校門の前、ビニール傘に雨がぶつかる音。花壇に植えられた葉牡丹が、雲に厚く覆われた空を見上げていた。
先刻より雨は弱まった。校舎の窓から見た時は、まるで霞がかかっているように見えるくらい、しのつく雨が降りそそいで、いつもなら遠くに見える墓地公園の森の茂みが白くぼやけて見えなかった。
重く湿った空気がまとわりつき、しんしんと寒い。
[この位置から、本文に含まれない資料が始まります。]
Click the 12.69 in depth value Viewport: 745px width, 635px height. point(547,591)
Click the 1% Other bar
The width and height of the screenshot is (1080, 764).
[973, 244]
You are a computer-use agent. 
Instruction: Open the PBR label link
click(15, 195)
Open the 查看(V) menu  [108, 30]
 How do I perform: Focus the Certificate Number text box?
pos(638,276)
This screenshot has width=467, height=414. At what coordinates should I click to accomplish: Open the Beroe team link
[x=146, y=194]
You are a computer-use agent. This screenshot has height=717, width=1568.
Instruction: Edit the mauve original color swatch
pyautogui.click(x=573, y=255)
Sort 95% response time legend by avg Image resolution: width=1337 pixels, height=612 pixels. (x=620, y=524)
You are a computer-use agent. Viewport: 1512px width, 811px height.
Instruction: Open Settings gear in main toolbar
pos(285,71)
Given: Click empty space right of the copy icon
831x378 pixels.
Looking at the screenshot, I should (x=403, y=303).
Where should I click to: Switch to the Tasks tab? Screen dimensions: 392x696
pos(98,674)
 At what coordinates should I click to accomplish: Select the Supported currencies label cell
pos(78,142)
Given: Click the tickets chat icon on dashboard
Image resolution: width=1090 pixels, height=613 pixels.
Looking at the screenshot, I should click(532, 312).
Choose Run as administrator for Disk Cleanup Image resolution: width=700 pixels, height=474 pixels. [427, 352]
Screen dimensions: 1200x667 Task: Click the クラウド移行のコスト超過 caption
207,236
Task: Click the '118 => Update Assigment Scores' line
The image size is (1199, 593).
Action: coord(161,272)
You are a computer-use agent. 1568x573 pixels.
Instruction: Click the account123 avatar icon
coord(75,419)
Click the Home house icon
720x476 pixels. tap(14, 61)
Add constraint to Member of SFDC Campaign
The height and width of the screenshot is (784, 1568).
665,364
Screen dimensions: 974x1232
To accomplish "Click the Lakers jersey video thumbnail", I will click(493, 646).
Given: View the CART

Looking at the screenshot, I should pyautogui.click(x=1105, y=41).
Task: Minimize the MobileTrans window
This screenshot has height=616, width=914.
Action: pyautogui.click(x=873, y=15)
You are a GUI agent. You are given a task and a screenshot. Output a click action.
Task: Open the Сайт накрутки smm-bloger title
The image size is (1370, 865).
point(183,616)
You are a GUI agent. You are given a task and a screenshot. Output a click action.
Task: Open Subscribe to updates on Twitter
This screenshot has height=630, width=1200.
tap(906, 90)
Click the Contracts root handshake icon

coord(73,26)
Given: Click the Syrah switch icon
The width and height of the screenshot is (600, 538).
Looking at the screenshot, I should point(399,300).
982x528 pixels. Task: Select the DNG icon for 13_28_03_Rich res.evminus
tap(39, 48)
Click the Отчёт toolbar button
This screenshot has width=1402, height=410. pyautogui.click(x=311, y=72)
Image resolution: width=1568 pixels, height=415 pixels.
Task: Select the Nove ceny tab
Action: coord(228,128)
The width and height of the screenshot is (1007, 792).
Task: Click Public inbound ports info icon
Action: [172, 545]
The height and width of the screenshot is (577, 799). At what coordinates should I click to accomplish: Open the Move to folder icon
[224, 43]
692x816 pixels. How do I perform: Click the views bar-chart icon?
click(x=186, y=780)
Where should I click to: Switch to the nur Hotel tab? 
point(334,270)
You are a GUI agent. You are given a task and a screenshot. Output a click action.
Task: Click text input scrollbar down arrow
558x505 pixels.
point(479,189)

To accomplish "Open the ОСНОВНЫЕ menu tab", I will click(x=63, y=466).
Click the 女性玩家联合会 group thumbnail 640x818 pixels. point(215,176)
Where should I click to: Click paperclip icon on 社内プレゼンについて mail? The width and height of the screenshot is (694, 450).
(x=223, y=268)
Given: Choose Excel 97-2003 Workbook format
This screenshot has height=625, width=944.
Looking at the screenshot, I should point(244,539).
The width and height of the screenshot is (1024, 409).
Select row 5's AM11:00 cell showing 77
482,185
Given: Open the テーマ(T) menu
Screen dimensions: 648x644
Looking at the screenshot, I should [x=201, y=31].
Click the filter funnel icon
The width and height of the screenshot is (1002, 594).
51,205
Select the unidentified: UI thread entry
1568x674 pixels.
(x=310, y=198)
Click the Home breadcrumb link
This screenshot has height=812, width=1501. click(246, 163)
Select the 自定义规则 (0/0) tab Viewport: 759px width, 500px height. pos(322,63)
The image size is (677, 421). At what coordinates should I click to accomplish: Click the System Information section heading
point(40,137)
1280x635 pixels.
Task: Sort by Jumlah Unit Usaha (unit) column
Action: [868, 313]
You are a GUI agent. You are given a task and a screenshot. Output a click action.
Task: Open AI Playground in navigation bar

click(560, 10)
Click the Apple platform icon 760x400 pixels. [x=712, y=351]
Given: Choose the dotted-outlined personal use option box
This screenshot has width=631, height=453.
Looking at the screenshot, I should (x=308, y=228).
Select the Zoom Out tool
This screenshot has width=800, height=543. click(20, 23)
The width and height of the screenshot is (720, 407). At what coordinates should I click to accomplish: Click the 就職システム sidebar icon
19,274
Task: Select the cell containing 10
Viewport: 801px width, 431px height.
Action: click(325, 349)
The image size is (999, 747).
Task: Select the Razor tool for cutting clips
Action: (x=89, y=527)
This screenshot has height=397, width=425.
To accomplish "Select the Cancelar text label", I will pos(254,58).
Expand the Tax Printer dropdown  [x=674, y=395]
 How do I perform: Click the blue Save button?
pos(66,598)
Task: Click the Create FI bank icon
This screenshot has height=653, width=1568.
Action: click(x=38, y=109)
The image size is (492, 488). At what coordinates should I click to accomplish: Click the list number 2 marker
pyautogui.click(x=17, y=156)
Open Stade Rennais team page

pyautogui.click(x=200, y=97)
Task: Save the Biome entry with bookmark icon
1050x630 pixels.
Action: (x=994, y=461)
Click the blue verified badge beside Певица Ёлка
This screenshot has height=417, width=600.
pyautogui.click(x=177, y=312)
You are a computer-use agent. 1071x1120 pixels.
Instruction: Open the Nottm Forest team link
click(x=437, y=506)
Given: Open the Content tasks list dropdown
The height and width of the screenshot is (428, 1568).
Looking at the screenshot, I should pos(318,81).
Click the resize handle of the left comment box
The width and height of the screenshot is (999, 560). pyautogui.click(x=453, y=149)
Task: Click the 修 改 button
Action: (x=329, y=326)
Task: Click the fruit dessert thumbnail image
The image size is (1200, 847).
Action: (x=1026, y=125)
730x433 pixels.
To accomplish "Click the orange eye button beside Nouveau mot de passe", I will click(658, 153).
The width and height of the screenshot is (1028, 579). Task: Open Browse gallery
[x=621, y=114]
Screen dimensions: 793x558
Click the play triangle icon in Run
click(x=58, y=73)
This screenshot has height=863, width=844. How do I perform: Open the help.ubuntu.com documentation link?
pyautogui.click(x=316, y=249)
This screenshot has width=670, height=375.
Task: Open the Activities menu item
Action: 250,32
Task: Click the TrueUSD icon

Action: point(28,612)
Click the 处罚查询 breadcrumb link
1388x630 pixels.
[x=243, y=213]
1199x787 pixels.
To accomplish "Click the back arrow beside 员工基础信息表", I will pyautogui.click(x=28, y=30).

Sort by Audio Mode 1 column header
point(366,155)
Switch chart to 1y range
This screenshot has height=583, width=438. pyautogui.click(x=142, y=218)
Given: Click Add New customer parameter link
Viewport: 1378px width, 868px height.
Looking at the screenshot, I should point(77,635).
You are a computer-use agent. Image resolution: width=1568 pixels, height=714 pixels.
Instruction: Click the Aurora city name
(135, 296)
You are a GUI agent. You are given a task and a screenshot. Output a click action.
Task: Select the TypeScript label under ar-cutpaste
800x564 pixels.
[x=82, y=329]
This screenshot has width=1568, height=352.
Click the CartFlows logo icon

リノリウムの床は結露で滑りやすくなっていて、上靴がキュッキュッと音を立てた。誰もいない辛気臭い美術室でストーブもつけずにイーゼルに向かっていると、恋人から持たされた携帯にメールが届いた。

『雨すごいね。迎えに行くよ』

僕はすぐさま返事を送って、パレットの絵の具をペインティングナイフでこそいで雑巾で磨き、絵の具で汚れたそれを新聞紙で拭い、まだ乾いていないキャンバスを乗せたイーゼルを教室の隅に置いた。荷物をまとめて美術室を出るとき、描きかけの絵のほうを振り返った。恋人の絵だった。

校門の前では僕と同じように迎えを待つ生徒が数人、傘をさして佇んでいた。でも彼らの迎えはきっと親やきょうだいだろう。僕は違う。恋人が迎えに来る。桃色の傘を差した人が坂を上って来ていた。その後ろから黒塗りのセダンが近づき追い越し、僕の前にゆっくりと停車した。ウインド越しに恋人は笑いかけた。僕は傘を閉じて雨粒を振って落とし、素早く助手席に乗り込んだ。暖房で暖められた空気が僕の体を包み、頬を撫でた。

「仕事、よかったの?」
「君のこと考えてたら、手につかなくって」

馨さんは冗談めかして笑いかけた。馨さんが笑うたびに、きゅっと上がった口角の上にくぼみができた。目じりの皺がチャーミングだった。
僕はスカートをたくし上げて、あらわになった白い太ももに、温まって赤くなった手のひらをあてた。太ももは陶器のようにひんやりしていた。

「行儀が悪いよ」
馨さんが笑う。
「女の子だから?」
僕は意地悪く笑い返す。
「女でも男でも。誰かに見られたくない」
「だって冷たいんだもん」
僕は雨に濡れて冷たいプリーツのスカートの裾を正した。穿きなれたローファーにも雨水が滲みて気持ち悪い。

「絵を描いてきたんでしょ」
「何で?」
「油のにおいがするから」
「ご明察」
僕は舌を出した。
「何の絵描いてるの?」
「内緒。完成したら見せてあげる」
「君の絵、好きだよ。将来が楽しみだな」
将来という言葉に少しどきりとした。
これから先も、馨さんといっしょに居られるだろうか? 僕の絵を見てもらえるだろうか? 僕はもうすぐこの街を出て行かなくてはならない。絵を学ぶには街を出て遠くの学校へ行かなくてはならなかった。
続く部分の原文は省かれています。